Onwards into 2022.
When I was in my teens, I spent lots of time writing and recording music with friends. This was pre-digital recording, which made it more frustrating, but in many ways more fun.
The Tascam 424 was our go-to device.
We'd spend hours "down in the basement" (of course) trying to get things to sound decent.
Embarrassing photo #1. John and David in Graham’s basement.
Whenever we would reach a natural stopping point, we'd mix down the song (or songs) onto a cassette. These were so-called rough mixes. And then—this was the best part—we'd go for a drive in my Volkswagen Golf or the drummer's family minivan and listen to our music.
Embarrassing photo #2. John and Josh play a song in the VW Golf (and look very moisturized for some reason).
Cars were a good "test" of the recording AND the mix. Musicians can listen to a recording of a new song fifty times straight. It's like they've discovered fire or gravity or something. Nothing matters. Time stands still. Your vision narrows. If you are a musician, or lived with/dated/married/divorced one, you know what I mean.
Anyway, when you keep listening, you figure out what you'd like to improve. You start inviting friends. You get a rush from taking the recording out into the real world. Later we all invested in "real" gear (and moved to places where we didn't need cars, and played in different bands). We recorded "better" sounding music. But the rough mixes and listening rituals persisted.
Looking back, I can see we were doing a form of incremental product development. We weren't waiting until we had finished the record, or song. We were mixing (integrating) a version of the product that could do the "job" any sixteen year old musician with a car and friends cares about. It wasn't THE PRODUCT but it was the product. It worked. Driving...and rocking out...to your music. That was the test.
Ken Kocienda describes this perfectly in Creative Selection (about his time at Apple). This could be about music—word for word:
We always started small, with some inspiration. We made demos. We mixed in feedback. We listened to guidance from smart colleagues. We blended in variations. We honed our vision. We followed the initial demo with another and then another. We improved our demos in incremental steps. We evolved our work by slowly converging on better versions of the vision.
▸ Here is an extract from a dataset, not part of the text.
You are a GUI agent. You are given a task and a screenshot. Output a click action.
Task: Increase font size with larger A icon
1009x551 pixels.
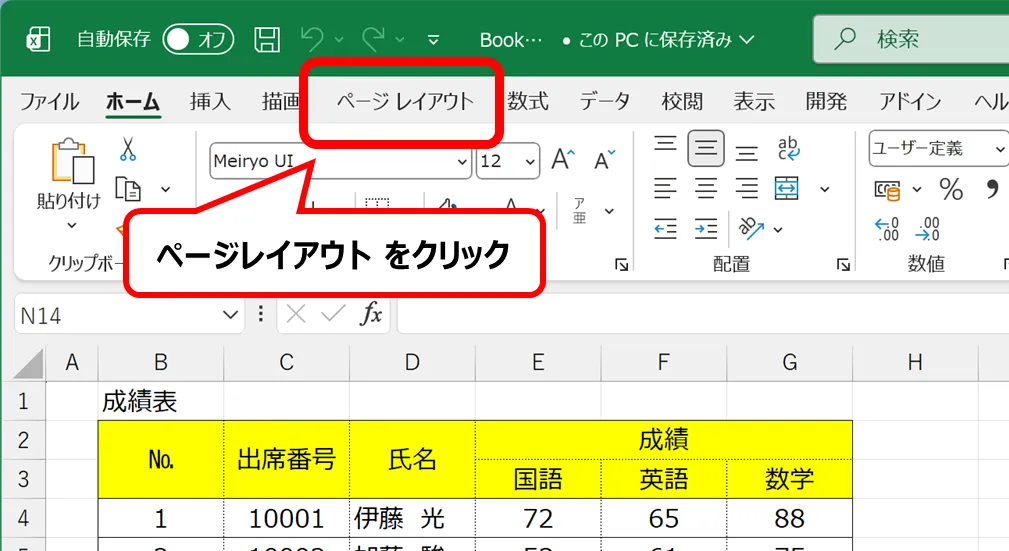click(x=563, y=160)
Round after round of creative selection moved us step by step from the spark of an idea to a finished product.
This is what so many teams miss about "sprinting". What is a sprint anyway? The end of a sprint marks an integration point. You pull the thing together, and check it out. Teams get so overwhelmed with stories, acceptance criteria, sprint-lengths, points, and blah and blah, that they forget why they're doing all this.
All the pomp and circumstance is a smokescreen:
You're MAKING SOMETHING and you WANT IT TO WORK and that means you you have to mix it down and take it to your car (or your, I dunno, Sonos) and listen to it!
The integration forcing function is a catalyst for creativity and improvement, not a process hoop to jump through.
Listening to music in the car was also something Hendrix would do even though he built this amazing studio (Electric Ladyland) to do all the magic studio stuff they were into. I understood it to be a way to get the experience that the audience was going to have. In order to be a hit, it was going to have to sound good in the car, that was the private identity space for the American (male?) teen...
What a great post!! This applies to any creative process. I followed the same sequence when designing furniture/lighting (my own preproduct management days). In building software we often overlook the inherent creativity because most companies have chosen to optimize building, aka output vs the outcome. Perhaps that’s trite, but it’s like somehow following “the process” has become more important than the end result.